AAV hamartin gene therapy in a stochastic, cerebral mouse model of tuberous sclerosis type 1.

Tuberous sclerosis complex (TSC) is a dominantly inherited disease in which most individuals are born with one defective allele encoding for either hamartin (TSC1) or tuberin (TSC2), with a somatic loss of the other allele leading to abnormal neurodevelopment and upregulation of cell growth in susceptible tissues. Ninety percent of affected individuals have brain involvement, including epilepsy, cognitive impairment, autism, and/or sleep disorders. In the stochastic, cerebral mouse model of Tsc1, loss of function of hamartin is induced in the CNS by injection of an adeno-associated virus (AAV) vector encoding Cre recombinase into the cerebral ventricles of homozygous Tsc1 mice at birth. In the brain, Tsc1 loss leads to increased proliferation of subventricular zone cells, disrupted neuronal migration and cortical cytoarchitecture, dysmyelination, and microglia-mediated inflammation, ultimately resulting in early mortality.
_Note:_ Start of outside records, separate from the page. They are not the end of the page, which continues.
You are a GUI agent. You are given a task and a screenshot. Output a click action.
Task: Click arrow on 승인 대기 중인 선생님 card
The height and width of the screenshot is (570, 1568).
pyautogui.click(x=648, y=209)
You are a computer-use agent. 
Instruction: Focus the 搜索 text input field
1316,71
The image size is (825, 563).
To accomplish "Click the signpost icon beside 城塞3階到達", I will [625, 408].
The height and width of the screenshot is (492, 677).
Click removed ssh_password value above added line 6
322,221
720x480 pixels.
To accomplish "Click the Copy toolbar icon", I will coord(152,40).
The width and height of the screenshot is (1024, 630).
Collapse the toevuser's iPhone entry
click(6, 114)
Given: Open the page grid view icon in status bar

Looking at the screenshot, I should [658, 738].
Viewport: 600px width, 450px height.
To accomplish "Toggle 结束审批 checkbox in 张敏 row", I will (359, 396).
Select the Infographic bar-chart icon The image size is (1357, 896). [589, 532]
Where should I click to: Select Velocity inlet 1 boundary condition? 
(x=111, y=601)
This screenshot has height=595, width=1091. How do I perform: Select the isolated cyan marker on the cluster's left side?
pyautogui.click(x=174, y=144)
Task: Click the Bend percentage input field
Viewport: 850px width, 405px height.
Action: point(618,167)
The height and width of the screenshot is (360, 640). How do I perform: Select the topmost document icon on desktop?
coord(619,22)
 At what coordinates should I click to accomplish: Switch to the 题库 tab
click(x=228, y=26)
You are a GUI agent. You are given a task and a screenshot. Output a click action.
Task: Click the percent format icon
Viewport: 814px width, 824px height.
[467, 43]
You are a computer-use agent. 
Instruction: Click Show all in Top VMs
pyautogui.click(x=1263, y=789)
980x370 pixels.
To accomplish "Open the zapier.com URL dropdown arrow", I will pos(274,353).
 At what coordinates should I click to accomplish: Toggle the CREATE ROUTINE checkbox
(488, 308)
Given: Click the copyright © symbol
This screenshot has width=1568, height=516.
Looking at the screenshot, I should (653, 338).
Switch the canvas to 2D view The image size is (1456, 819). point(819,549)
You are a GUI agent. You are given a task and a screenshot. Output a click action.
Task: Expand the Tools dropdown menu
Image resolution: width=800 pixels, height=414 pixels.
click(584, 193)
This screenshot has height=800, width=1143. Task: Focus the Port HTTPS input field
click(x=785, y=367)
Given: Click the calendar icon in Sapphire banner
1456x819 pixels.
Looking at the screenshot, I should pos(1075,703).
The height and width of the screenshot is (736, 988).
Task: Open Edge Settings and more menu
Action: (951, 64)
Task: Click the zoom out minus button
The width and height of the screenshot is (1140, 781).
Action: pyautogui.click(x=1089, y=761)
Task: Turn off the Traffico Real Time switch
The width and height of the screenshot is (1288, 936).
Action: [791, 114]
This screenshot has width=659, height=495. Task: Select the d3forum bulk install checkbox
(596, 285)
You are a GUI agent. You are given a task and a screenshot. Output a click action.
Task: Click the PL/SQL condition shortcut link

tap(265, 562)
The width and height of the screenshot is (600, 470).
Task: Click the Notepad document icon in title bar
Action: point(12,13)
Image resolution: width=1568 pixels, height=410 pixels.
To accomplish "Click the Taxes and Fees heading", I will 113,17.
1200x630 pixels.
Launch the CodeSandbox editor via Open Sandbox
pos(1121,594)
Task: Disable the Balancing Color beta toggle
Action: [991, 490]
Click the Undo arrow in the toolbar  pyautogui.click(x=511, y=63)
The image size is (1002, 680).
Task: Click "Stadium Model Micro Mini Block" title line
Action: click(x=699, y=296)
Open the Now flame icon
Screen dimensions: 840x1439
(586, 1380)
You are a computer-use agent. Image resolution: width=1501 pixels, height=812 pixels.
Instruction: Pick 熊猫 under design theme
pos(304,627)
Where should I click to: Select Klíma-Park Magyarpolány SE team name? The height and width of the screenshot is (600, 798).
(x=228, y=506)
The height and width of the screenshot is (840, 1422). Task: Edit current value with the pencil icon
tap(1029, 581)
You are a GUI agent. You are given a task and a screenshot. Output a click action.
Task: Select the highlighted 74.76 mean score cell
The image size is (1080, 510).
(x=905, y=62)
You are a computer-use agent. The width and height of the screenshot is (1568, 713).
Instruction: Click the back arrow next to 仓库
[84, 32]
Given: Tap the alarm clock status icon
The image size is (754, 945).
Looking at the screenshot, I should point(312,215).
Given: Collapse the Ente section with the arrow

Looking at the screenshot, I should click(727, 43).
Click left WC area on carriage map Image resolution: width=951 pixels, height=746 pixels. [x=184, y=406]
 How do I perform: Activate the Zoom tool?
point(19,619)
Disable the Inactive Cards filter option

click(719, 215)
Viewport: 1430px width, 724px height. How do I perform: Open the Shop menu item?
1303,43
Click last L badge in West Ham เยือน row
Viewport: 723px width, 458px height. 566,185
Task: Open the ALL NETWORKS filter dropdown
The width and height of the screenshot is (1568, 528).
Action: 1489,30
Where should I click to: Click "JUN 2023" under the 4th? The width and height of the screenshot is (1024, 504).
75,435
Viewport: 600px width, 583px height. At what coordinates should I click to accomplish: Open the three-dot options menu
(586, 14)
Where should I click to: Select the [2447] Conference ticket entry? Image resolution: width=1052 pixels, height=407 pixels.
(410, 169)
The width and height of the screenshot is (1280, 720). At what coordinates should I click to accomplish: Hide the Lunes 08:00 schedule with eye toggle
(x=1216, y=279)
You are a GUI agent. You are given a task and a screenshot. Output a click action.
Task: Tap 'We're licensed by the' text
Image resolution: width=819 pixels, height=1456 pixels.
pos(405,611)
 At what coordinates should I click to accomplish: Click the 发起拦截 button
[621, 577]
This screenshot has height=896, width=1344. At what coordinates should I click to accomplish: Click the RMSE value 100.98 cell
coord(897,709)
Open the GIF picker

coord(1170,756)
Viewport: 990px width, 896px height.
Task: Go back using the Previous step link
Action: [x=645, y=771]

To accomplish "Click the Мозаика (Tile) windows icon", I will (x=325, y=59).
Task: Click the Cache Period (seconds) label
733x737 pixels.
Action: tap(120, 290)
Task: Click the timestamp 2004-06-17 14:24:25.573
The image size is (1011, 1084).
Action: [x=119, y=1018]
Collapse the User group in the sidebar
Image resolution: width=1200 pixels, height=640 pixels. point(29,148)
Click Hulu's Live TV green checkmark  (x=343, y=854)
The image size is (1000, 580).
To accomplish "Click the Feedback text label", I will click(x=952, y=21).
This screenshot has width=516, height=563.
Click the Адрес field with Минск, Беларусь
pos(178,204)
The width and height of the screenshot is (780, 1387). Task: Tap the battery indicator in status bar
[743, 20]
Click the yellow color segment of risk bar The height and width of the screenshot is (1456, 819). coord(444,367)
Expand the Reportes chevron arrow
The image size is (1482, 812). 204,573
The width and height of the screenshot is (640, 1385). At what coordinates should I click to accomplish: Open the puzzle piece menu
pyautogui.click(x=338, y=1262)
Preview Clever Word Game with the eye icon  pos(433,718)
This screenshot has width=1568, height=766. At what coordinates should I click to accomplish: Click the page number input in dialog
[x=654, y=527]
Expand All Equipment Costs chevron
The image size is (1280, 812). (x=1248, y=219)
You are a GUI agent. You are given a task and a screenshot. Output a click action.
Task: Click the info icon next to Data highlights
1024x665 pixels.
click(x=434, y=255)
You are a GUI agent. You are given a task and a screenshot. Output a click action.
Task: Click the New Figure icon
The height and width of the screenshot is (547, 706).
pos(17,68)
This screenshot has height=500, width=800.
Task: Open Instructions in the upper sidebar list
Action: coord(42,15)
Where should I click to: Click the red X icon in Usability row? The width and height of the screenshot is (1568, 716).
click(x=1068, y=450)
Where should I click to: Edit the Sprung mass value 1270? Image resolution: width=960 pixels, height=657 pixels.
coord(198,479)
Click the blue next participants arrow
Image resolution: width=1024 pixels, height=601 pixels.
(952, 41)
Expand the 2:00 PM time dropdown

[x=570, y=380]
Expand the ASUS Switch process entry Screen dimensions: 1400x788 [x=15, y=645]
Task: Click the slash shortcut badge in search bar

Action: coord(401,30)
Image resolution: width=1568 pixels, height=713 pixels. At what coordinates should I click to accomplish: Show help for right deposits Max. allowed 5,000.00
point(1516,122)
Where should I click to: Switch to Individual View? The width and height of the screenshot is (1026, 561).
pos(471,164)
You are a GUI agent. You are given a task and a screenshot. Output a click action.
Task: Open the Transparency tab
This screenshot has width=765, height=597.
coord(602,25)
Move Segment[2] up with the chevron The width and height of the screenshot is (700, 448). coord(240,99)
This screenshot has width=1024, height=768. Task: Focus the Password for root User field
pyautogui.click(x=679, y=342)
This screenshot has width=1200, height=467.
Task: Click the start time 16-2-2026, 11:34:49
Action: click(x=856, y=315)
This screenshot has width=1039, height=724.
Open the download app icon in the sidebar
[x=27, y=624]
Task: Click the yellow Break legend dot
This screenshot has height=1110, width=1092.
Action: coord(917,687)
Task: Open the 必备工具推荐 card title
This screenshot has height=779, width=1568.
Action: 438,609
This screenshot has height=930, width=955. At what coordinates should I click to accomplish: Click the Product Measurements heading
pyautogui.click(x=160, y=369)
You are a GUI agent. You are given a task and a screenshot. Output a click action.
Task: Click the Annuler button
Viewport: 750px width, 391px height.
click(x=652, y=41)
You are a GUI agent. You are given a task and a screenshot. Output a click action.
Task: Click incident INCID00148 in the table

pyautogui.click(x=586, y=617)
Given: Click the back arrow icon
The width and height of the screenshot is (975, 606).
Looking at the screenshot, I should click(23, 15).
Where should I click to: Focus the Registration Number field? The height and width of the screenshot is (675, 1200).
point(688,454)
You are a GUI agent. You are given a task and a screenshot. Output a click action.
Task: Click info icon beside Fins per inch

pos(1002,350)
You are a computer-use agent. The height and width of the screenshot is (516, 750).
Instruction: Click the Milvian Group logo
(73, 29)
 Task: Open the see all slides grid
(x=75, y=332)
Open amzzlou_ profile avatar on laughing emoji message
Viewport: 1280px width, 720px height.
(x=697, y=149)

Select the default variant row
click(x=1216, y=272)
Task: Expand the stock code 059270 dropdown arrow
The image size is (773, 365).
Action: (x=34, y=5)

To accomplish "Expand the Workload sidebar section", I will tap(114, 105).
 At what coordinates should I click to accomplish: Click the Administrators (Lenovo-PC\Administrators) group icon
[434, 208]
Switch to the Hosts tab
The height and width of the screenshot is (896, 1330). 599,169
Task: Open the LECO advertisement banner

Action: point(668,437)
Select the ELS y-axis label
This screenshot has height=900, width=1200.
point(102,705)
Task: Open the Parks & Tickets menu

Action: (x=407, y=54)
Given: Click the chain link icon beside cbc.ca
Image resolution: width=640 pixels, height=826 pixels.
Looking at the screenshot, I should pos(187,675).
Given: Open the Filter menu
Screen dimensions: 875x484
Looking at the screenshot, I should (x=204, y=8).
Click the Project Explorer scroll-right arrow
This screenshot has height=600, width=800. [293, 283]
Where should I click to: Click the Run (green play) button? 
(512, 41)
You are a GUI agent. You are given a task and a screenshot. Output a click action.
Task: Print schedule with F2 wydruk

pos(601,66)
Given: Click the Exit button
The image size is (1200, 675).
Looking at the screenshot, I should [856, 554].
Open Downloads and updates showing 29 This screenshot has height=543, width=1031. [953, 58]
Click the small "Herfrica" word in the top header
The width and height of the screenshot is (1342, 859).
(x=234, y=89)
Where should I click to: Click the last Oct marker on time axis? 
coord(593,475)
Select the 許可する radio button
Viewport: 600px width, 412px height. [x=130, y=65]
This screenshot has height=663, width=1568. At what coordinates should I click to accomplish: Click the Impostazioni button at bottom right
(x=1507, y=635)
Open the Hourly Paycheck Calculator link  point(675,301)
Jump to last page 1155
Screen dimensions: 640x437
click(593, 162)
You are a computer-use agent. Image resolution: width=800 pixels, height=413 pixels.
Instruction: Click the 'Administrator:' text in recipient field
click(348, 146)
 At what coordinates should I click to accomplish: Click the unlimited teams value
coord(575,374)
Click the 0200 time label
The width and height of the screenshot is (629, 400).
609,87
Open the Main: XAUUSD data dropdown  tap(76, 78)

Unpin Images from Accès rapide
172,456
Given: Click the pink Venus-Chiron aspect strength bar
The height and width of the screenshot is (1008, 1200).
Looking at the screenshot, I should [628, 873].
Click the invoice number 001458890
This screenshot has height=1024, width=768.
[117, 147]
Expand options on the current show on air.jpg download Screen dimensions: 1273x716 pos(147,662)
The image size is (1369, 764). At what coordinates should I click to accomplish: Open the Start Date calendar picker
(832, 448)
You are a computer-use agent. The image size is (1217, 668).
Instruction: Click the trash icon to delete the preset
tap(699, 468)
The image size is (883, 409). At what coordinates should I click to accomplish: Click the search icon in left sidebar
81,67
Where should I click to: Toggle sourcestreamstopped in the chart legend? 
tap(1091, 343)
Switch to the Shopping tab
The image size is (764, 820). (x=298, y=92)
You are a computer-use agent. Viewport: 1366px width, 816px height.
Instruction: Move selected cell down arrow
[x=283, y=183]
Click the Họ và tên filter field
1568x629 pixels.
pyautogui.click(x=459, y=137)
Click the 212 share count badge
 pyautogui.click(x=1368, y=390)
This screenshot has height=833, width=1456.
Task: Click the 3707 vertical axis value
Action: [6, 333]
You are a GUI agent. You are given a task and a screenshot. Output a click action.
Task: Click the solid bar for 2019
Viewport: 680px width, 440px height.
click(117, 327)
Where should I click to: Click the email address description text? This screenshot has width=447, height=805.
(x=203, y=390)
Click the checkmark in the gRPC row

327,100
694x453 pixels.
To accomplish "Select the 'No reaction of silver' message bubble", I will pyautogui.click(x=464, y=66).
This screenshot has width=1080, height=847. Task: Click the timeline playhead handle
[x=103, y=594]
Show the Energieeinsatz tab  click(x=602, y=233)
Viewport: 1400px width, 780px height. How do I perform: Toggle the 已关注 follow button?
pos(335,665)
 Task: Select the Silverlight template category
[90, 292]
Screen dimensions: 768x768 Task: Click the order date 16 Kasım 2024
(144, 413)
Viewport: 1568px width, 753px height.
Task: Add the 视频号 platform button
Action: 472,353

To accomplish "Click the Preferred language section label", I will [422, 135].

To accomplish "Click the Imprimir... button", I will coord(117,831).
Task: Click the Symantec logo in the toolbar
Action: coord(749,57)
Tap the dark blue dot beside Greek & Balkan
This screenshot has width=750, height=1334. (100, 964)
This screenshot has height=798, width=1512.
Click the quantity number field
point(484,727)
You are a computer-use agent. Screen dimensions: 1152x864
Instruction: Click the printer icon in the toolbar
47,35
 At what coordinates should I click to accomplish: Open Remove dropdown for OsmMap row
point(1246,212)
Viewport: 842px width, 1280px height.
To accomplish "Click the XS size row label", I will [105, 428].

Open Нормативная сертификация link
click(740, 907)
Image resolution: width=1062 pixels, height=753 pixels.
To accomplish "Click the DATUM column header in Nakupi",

Systemic administration of an AAV9 vector encoding human hamartin at postnatal day 21 significantly ameliorated these abnormalities at 3 and 6 weeks post-injection and markedly extended survival in this TSC1 mouse model. This work reveals the ability of hamartin replacement therapy to reverse some of the brain abnormalities caused by its loss in different cell types and provides support for the potential use of gene replacement therapy in the treatment of TSC1 patients.